TASK DIRECTIONS
Copy out every line of the records below word for word, leaving out the pictures.

DATA IN THIS EXERCISE

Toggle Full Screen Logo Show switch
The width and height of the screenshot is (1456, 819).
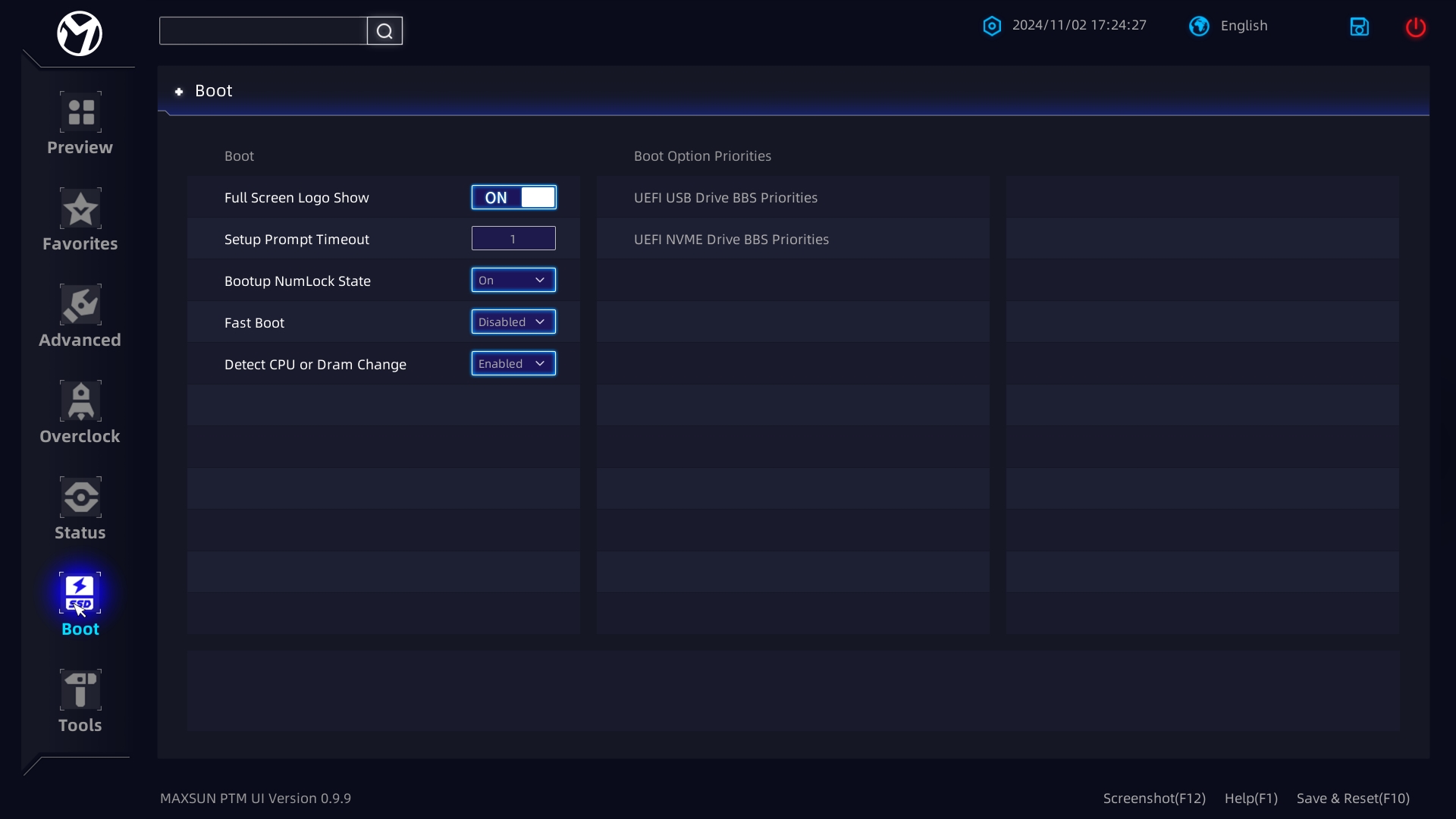point(513,197)
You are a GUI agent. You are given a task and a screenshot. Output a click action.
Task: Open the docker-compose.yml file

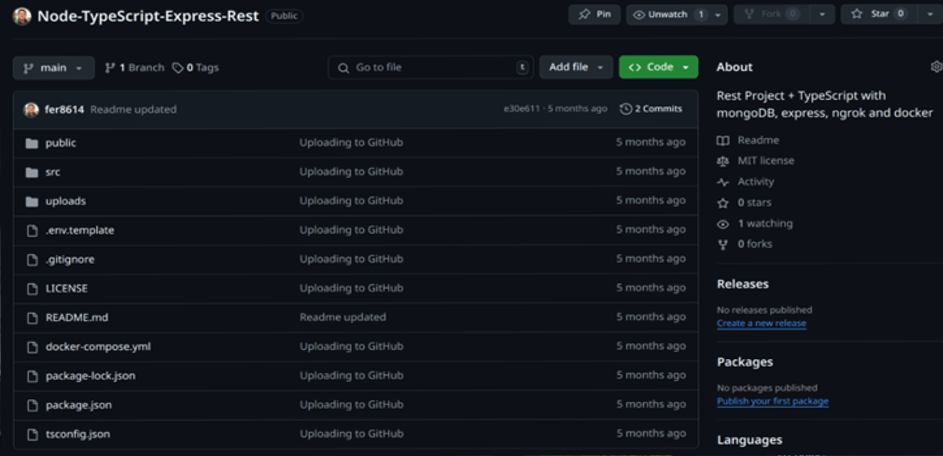tap(98, 346)
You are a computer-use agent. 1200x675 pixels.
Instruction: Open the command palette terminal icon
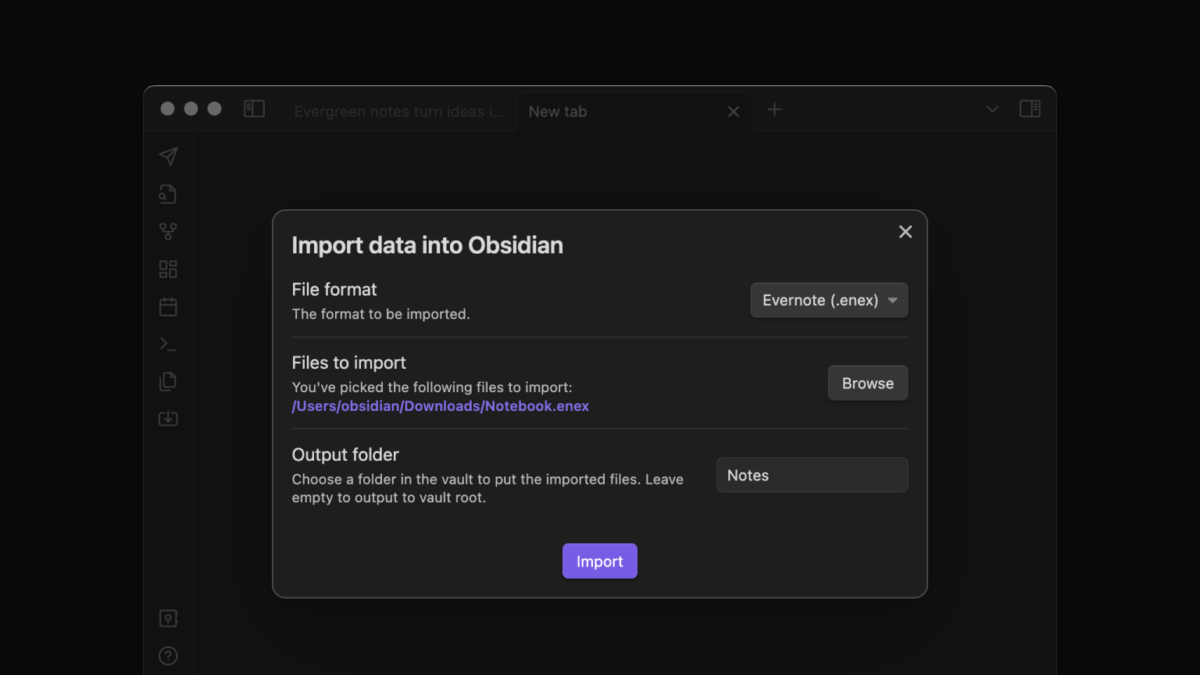click(x=168, y=344)
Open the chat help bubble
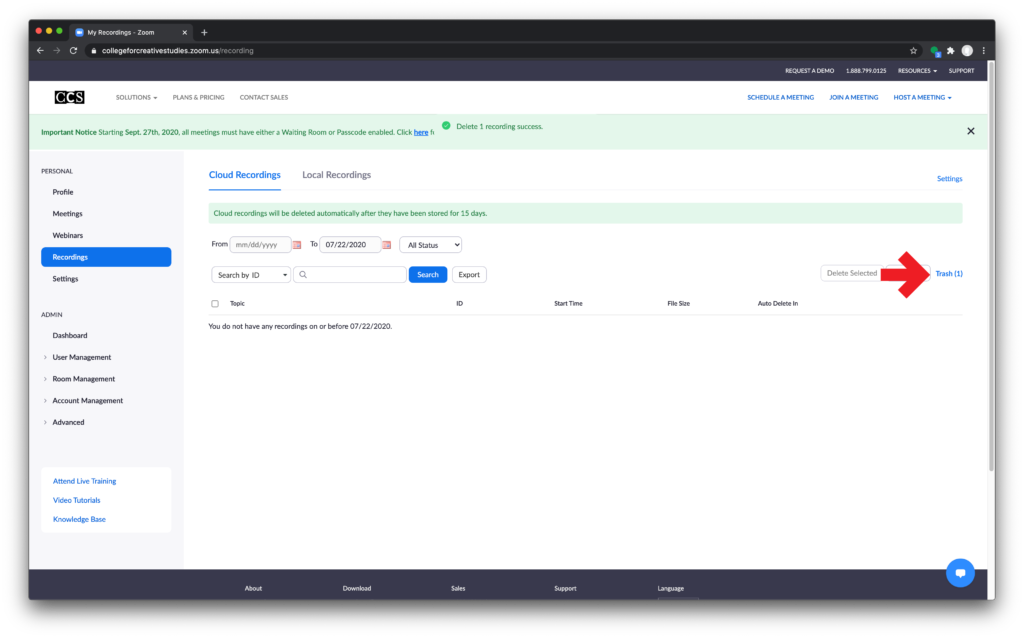This screenshot has height=638, width=1024. coord(960,573)
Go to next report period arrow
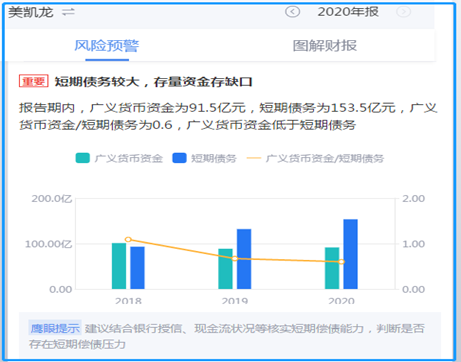 (403, 12)
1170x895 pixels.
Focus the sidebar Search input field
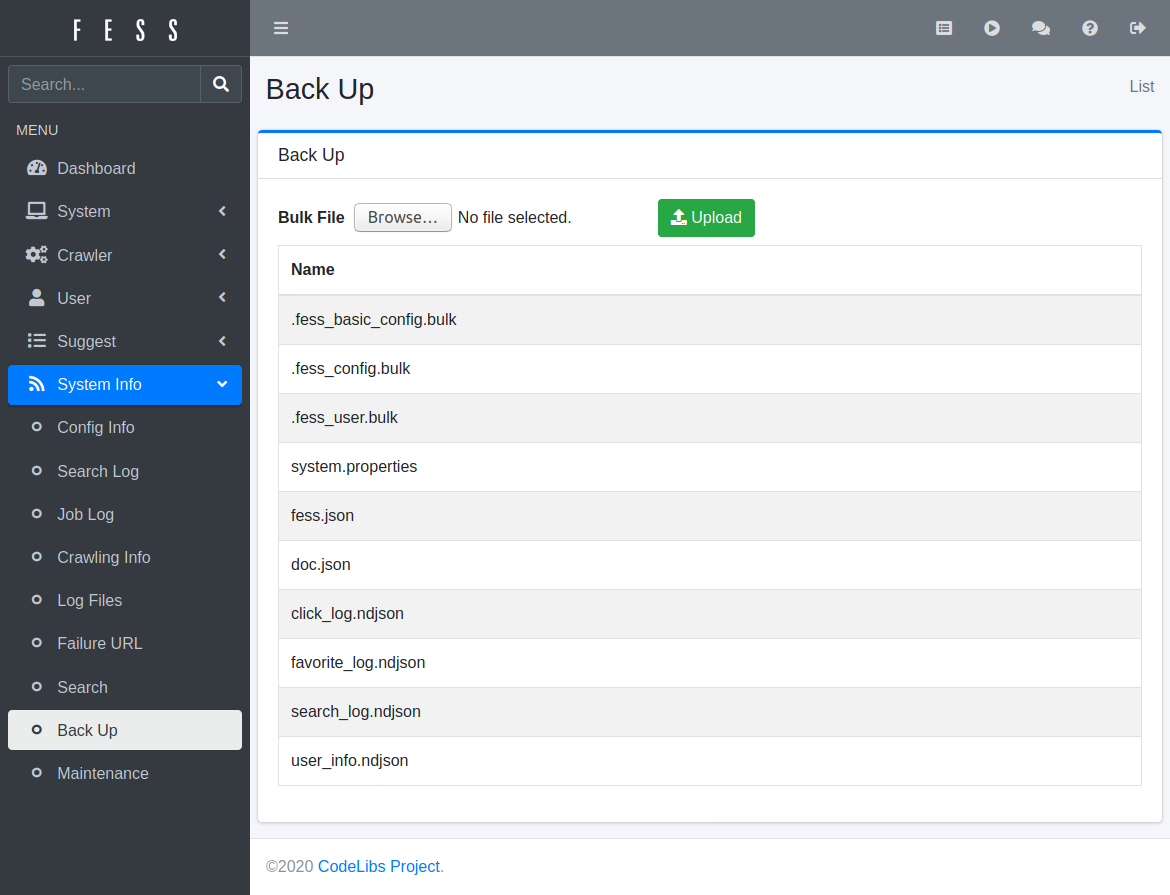(105, 85)
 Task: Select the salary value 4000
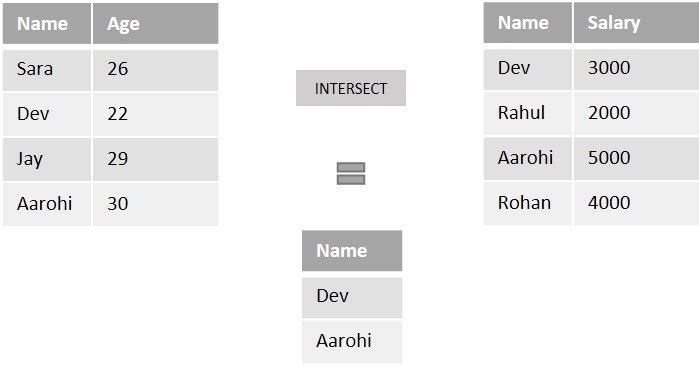pos(636,203)
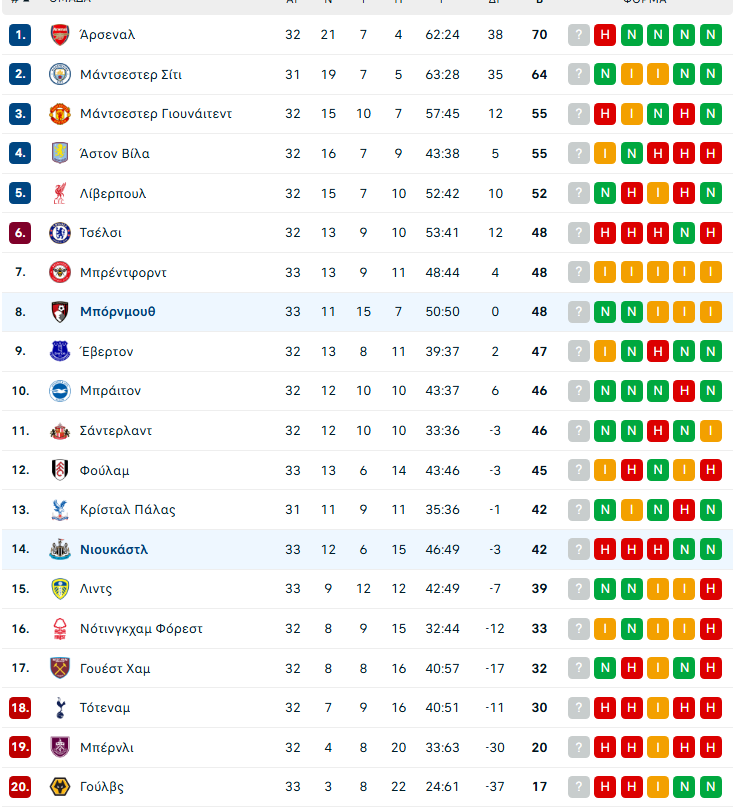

TASK RESPONSE
Toggle Full Screen Logo Show switch
The width and height of the screenshot is (1456, 819).
point(513,197)
You are a GUI agent. You are given a task and a screenshot. Output a click action.
Task: Open the docker-compose.yml file

tap(98, 346)
You are a computer-use agent. 1200x675 pixels.
Instruction: Open the command palette terminal icon
click(x=168, y=344)
Open the chat help bubble
This screenshot has height=638, width=1024. coord(960,573)
Go to next report period arrow
 (403, 12)
1170x895 pixels.
Focus the sidebar Search input field
(105, 85)
 Task: Select the salary value 4000
pos(636,203)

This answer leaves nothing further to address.